Maybe the project should include moment.js or another date parsing library for the pubdate parsing. There's a lot of feeds where the various date entries (dc:date, pubdate, etc.) just aren't detected correctly and thus return a null. I ran into this example last night:
The date is formatted like:
As a workaround now, when I see a null, I dive into the meta object and see if moment.js can parse the date and it seems to be working well enough, but it should probably be in your library directly.
Thanks, Russ. I'm on the fence about this. I have this personal reaction, "If the publisher can't be bothered to publish valid data, then wtf do I care?!" But, feedparser is a library, not my application, so I can see where being more liberal in what we receive is the way to go here. If I can simply plug in moment.js and have "slightly invalid" dates work (such as in your example feed), then I'm cool with that. SimplePie's script is ridiculous, though.
At the least, in these edge cases, it seems best to not throw away original data in case somebody wants it.
Just to get some real numbers, I went through the 14,178 feeds I have right now and only 149 of them returned null in the pubdate. Rechecking those feeds gave me only a handful that were badly formatted, the rest are just non-existant.

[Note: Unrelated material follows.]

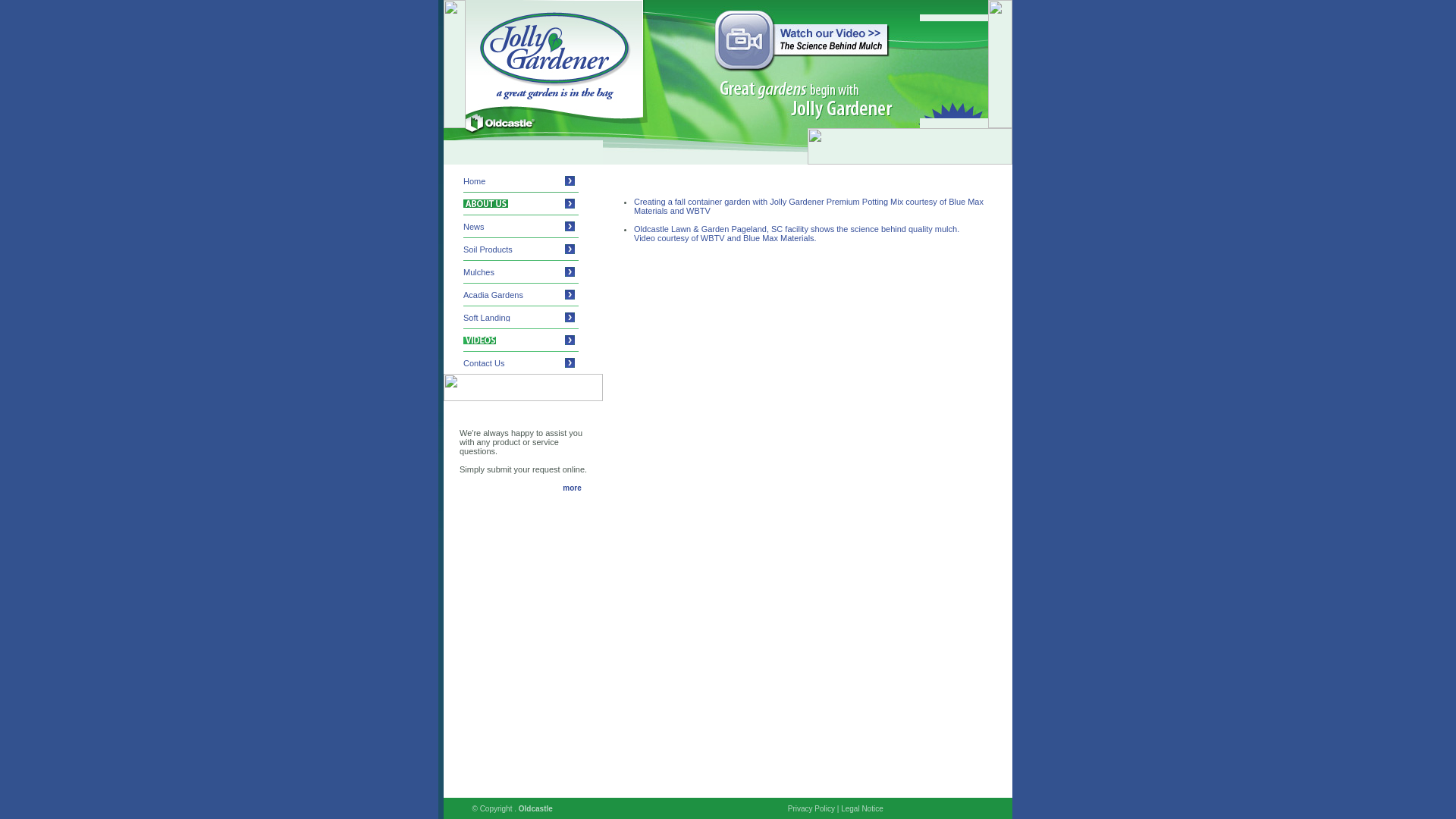
Privacy Policy (810, 807)
Legal Notice (862, 807)
more (571, 488)
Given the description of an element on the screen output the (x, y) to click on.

So sorry - it doesn't seem to be as big of a deal as I initially thought. I ran into the spinner.ca thing early and assumed it would be more common, but it doesn't look that way. I don't think it's a an issue any more.
@russellbeattie Russ, thanks for following up. I still wouldn't object if moment could make the date parsing more reliable.
@rdbcci The original data is always in the un-normalized property. For example, with an Atom 1.0 feed, each post's "pubdate" property would have the normalized Date object (unless it cannot be parsed), and the "atom:published" property would retain whatever string was in the feed.